Unfortunately they chose 3:4 for the rectangular variants, which isn't really used that much, 2:3 and 1:2 are more common for flags[1], so lots more flags have their designs rearranged, squished and stretched to fit the box than would otherwise need to be. For example flags with the UK's Union Jack in the canton seem to be noticeably mangled as the Union Jack seems far too large relatively. It's always going to be a compromise to have one shape, but just using 2:3 (the most common shape) would mean far fewer would need adjustments.
> The 1:1 variants seem to indicate that this collection is intended more for the benefit of UI designers etc. who want all flags to have consistent shape for their designs rather than as a reference for the definitive versions of flags.
So the UI people just make up fake flags then. Cool.
It depends on calc(), vw and vh units, so it’ll work in browsers but not elsewhere.
(Certainly not all flags with similar specifications will be achievable; this one’s diagonals just happened to be all neatly anchored in the corners, though the red diagonal St Patrick’s cross is fiddly, requiring masking to achieve the required stroke alignment, for which see also https://svgwg.org/specs/strokes/#SpecifyingStrokeAlignment, which is an incomplete draft, and unimplemented.)
A simple "technical" project that solves a clearly defined issue (a collection of the flags of the world for easy use) but turns out to be a lightning rod for political drama.

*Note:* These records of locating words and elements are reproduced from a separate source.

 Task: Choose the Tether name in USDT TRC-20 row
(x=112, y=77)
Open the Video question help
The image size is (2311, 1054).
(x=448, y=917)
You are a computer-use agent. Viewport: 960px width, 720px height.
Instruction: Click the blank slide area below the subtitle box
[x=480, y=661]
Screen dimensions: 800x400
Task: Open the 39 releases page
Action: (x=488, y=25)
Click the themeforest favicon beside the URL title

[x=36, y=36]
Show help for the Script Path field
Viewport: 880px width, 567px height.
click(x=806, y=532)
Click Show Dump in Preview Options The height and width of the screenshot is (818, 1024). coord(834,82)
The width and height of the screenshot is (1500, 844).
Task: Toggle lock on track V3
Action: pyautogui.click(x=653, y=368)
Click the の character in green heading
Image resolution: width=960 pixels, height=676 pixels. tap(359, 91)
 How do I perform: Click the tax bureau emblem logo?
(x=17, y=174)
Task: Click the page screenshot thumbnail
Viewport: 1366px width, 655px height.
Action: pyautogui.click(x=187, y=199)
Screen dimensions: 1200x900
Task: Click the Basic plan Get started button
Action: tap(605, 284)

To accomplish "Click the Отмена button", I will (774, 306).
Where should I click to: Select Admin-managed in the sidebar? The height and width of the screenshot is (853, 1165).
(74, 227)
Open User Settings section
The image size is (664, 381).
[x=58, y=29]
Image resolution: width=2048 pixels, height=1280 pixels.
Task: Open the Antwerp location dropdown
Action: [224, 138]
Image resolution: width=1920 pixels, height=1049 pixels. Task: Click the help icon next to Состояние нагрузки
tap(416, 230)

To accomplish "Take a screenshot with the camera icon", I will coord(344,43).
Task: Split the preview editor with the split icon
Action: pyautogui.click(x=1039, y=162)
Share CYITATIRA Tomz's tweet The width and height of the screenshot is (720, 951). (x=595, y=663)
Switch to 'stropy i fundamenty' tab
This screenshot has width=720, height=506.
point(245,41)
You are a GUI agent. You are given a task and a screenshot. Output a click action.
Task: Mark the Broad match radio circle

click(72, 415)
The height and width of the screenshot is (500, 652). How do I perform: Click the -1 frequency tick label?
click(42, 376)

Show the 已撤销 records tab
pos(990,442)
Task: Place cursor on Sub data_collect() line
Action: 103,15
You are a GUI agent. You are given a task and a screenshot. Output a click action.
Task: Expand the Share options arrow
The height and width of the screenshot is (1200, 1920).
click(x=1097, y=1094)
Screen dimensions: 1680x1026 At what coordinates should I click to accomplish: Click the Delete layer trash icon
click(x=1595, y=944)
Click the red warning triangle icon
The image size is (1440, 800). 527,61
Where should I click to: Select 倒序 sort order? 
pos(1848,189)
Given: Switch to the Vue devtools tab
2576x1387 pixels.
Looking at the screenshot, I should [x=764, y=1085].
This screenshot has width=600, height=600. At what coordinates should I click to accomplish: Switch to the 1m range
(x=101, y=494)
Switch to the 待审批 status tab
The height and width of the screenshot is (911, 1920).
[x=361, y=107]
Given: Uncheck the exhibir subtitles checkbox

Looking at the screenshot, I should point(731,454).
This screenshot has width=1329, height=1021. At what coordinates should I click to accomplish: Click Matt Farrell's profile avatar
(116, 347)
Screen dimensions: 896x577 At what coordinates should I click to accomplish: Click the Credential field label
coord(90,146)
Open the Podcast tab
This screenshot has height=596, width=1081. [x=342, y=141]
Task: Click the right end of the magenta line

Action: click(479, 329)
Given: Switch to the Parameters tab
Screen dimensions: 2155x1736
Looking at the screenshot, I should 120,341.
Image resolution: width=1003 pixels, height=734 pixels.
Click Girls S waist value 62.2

On my iPhone, some of the cross flags have gaps in them (e.g. Georgia, Guernsey and Sweden), see image below. But when I view the source for the Swedish flag, it's very clearly drawing one blue rectangle and two yellow ones:
I still assume political reasons and it's a lose lose situation for MS. E.g. they either include Taiwan's flag and lose China's approval, or they don't and get a huge backlash from everywhere else.
PS: Firefox on Windows uses its own emoji font "Twemoji Mozilla" to display flags.
No font in Google fonts does, for instance. At least from their own little demonstrator. There is https://github.com/googlefonts/noto-emoji Noto Emoji which can render the flags but you need to build it yourself
Anyone know of a similar library but with low-poly / low-res SVG/PNG flags instead? These flags are great, but they're also huge (some bigger than 400kB), which isn't really necessary if you're only showing them as small icons no larger than 10-20px.
They look terrible (as SVG is not something that is good for aesthetics) and are ironic beccause they insult the nationalism of each country. Well, maybe I'm thinking of coat of arms in SVG.
Sweden 228B, Croatia 41.5kB. And kids in first year of school should know how to draw flag from memory :(. SVG file size should be good indicator to see if flag is to complex.